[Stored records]
--

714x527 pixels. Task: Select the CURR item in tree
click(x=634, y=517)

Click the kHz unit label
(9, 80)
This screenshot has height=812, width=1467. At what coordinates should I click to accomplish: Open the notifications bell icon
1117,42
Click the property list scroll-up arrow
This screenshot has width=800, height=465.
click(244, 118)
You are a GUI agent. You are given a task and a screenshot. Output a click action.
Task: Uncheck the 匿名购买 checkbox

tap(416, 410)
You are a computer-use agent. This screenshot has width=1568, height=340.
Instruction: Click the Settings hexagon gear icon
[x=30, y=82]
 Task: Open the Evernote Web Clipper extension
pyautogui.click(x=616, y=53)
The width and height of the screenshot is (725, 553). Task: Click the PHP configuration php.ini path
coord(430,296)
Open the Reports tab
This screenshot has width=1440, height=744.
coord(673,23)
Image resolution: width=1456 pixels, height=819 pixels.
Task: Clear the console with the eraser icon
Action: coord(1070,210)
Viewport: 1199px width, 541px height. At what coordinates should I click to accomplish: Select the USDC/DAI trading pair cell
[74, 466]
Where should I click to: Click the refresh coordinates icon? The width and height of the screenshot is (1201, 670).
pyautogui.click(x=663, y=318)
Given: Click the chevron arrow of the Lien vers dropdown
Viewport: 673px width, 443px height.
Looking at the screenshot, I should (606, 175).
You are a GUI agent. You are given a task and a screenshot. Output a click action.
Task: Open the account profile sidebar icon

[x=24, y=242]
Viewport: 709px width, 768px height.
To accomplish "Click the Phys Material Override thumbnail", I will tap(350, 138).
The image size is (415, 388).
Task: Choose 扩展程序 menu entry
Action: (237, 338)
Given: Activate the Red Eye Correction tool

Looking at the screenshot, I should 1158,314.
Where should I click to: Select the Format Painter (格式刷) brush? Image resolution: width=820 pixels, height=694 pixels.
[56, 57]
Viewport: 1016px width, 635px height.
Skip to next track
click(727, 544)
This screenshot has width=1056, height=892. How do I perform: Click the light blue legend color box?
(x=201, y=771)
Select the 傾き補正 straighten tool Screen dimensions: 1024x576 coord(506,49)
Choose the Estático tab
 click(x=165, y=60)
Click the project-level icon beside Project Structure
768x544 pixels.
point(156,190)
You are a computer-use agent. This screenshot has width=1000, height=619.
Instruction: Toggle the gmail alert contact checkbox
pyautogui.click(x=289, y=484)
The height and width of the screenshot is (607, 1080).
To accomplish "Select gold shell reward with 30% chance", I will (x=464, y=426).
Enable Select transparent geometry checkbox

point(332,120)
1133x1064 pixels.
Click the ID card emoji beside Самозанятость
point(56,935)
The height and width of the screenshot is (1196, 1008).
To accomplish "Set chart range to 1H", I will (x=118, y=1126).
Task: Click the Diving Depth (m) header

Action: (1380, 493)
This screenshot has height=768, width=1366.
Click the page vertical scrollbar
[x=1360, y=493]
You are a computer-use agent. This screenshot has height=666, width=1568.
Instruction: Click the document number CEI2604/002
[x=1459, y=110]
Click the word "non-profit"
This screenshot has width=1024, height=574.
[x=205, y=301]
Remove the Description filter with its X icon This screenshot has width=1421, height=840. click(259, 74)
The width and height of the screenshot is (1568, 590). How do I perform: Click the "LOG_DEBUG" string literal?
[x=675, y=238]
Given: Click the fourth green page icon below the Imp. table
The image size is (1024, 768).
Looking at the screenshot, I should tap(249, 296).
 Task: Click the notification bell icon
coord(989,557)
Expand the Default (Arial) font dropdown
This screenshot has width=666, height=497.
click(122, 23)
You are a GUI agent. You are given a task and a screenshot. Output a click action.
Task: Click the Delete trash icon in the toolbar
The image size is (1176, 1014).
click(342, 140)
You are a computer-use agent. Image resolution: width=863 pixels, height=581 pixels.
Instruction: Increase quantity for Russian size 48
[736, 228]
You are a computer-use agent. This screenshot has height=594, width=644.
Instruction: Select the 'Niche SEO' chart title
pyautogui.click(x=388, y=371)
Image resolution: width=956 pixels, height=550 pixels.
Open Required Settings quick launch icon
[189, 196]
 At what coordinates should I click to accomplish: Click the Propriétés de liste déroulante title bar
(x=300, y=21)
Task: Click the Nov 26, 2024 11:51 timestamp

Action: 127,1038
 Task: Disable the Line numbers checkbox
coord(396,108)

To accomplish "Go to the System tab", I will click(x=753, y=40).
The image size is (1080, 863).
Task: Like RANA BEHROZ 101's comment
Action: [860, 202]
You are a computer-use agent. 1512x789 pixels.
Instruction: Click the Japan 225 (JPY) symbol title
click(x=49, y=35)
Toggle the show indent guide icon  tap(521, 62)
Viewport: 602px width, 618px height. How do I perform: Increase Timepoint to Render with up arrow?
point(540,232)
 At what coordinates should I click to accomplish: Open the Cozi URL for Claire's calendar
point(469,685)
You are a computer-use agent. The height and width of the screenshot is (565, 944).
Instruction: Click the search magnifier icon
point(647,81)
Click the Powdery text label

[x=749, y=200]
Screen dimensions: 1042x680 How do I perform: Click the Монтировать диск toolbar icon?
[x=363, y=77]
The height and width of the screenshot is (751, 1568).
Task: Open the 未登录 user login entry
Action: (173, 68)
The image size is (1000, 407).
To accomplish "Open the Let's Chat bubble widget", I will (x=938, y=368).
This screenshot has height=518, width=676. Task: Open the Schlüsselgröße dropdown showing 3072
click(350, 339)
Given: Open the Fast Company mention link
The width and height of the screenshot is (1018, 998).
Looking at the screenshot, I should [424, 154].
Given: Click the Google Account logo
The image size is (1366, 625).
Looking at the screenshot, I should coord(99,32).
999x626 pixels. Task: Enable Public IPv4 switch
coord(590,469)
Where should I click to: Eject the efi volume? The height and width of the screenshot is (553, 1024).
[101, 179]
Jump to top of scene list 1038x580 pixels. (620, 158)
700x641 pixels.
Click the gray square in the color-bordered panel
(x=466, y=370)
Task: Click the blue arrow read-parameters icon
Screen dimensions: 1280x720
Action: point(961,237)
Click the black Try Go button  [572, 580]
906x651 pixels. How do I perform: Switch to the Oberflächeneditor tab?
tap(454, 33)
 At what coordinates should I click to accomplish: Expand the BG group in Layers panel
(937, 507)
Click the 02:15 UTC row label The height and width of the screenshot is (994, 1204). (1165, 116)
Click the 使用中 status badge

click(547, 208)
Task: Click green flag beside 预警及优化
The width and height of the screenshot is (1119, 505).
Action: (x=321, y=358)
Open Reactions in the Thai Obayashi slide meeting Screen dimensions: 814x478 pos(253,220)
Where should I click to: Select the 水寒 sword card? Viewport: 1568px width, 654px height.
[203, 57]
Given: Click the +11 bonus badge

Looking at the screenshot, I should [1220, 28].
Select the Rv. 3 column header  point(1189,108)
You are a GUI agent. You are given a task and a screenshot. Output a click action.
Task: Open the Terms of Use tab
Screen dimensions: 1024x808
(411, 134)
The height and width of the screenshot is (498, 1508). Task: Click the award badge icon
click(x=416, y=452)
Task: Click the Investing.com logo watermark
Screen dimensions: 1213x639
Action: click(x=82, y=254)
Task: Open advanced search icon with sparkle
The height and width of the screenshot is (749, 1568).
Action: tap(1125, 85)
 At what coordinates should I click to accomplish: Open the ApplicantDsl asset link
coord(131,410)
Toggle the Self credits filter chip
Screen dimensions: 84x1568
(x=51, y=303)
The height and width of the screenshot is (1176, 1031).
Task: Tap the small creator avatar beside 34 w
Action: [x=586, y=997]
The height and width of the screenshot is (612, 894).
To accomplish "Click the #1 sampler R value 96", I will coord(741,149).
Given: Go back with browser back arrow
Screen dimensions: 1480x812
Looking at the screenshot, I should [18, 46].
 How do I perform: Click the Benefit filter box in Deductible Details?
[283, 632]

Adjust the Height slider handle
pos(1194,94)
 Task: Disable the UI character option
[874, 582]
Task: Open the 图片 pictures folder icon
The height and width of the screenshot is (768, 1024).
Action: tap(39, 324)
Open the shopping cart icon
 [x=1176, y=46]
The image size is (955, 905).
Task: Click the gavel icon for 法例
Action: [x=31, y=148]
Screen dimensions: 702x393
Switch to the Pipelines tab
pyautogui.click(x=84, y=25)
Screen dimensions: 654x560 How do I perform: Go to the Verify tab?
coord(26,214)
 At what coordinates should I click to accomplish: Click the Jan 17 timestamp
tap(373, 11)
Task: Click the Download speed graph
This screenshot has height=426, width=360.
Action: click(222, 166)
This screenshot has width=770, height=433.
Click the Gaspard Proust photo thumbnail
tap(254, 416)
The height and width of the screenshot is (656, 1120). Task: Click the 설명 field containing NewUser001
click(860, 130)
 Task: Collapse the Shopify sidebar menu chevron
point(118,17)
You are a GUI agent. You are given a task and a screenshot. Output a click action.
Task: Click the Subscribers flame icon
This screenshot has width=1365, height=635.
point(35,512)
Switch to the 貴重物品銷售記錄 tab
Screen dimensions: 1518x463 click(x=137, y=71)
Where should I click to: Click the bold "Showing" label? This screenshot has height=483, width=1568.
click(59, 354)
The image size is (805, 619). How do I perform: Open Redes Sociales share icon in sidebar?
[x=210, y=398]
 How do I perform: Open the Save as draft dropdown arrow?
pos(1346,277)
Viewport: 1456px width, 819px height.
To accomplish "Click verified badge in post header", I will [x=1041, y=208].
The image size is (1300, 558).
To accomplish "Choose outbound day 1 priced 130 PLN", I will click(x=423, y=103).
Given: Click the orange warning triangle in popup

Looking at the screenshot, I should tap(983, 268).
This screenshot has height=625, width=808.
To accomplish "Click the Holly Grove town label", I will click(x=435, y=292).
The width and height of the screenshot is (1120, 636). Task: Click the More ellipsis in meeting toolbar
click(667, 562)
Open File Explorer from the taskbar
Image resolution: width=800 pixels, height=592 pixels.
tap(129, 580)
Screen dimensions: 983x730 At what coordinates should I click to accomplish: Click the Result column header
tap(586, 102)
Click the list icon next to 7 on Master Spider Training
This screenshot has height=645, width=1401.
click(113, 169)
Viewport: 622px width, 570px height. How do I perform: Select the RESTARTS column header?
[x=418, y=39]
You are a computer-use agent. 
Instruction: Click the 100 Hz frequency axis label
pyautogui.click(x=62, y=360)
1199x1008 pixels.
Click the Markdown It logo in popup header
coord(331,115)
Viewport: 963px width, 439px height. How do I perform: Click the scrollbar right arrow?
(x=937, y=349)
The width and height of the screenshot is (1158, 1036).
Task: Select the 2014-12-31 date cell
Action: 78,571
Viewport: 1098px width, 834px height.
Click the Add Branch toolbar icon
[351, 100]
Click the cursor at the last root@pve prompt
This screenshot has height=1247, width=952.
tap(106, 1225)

--

In the data above, which lines have "green"? Report each of them.

▶ Answer box
Given: Click the fourth green page icon below the Imp. table
Task: Click green flag beside 预警及优化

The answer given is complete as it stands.